一方、アールイズウェディングや他のリゾートウェディングサービスが攻めてくる中でシェアを守ることは重要です。上記にあるような仕組み強化や新チャペルなどはそういった意味で必要になるとは思います。
なので、もしこれらの施策がきちんと実行されて業績が伸びなかったとしても、シェア守れてまぁよろし、となるのは今のブライダル業界では大きなシェアを持つワタベだけですね。
ホテル・国内挙式部門の重点施策
この部門は目黒雅叙園とメルパルクです。知らない方もいるかもしれませんが、同じグループ企業です。
それ以外のトピック
このブログ内でも下記のように多く取り上げていますが、ワタベウェディングは業界の中でも1番と言っていいほどプレスリリース出しています。
- 【プレスリリース考察】システム会社「SUNITED(シュナイテッド)」企業の情報システム部門の悩みを解決する新サービス「みんなの情シス」10月1日(火)スタート
- 【プレスリリース考察】TWICE×WATABE WEDDING コラボレーション企画のレポート特設ページ公開!
- 【プレスリリース考察】中国・北京市にリゾートウェディング専門サロン「ワタベウェディング 北京店」8月8日(木)オープン
- 【プレスリリース考察】ワタベウェディングの挙式で「TWICE」がカップルをサプライズ祝福!
- 【プレスリリース考察】ワタベウェディングが「結婚式準備.com」をオープン
ちなみに、すべてを取り上げているわけではないので、実際に出ているリリースはもっとあります。
通常のリゾートウェディング事業の強化(チャペルリニューアルや新規エリア展開)、コンテンツ強化(衣装や映像や旅行など)、これら以外にも、
このようなオンラインチャネルの強化や、
メディア展開など、数多くの施策を実行しています。

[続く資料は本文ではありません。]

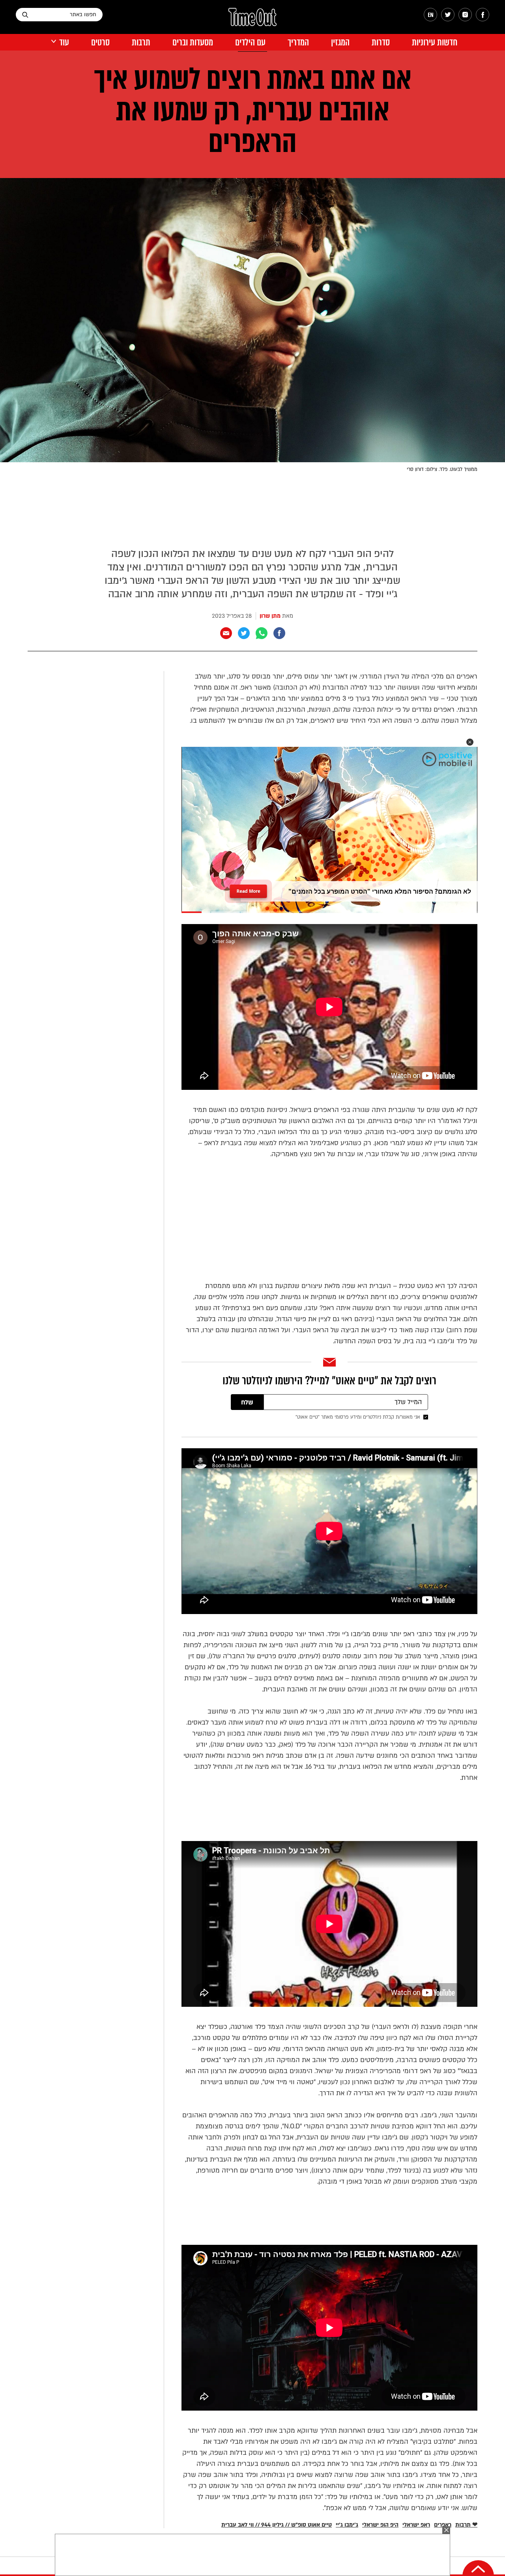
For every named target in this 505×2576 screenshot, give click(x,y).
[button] (469, 742)
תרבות (141, 42)
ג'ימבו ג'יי (347, 2525)
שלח (247, 1402)
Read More (248, 888)
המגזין (340, 42)
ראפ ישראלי (416, 2525)
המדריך (298, 42)
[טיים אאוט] (252, 21)
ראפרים (442, 2525)
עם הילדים (250, 42)
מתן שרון (270, 616)
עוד (64, 42)
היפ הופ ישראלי (380, 2525)
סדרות (381, 42)
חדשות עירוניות (434, 42)
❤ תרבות (466, 2525)
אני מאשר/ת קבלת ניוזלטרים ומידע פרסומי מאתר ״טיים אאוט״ (358, 1417)
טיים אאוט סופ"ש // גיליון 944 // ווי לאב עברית (276, 2525)
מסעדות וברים (192, 42)
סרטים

もちろん、この規模だからできることもあるのですが、シェア維持だけでなく次の展開も見据えての動きなのかなと思います。
ワタベウェディングの2019年12月度第1四半期決算についてまとめ
ほんとに簡単にですが、決算説明資料をもとに考察を書いてみました。ブライダルの現場で働いていると企業のIR情報を見ることはほとんどないとは思いますが、他の会社でどんなことをやっているのか、起こっているか、ブライダルマーケット全体をどのように捉えて動いているのかなどがわかると意外と楽しいと思うので、この記事をきっかけにIR資料も見るきっかけになってくれればうれしいです。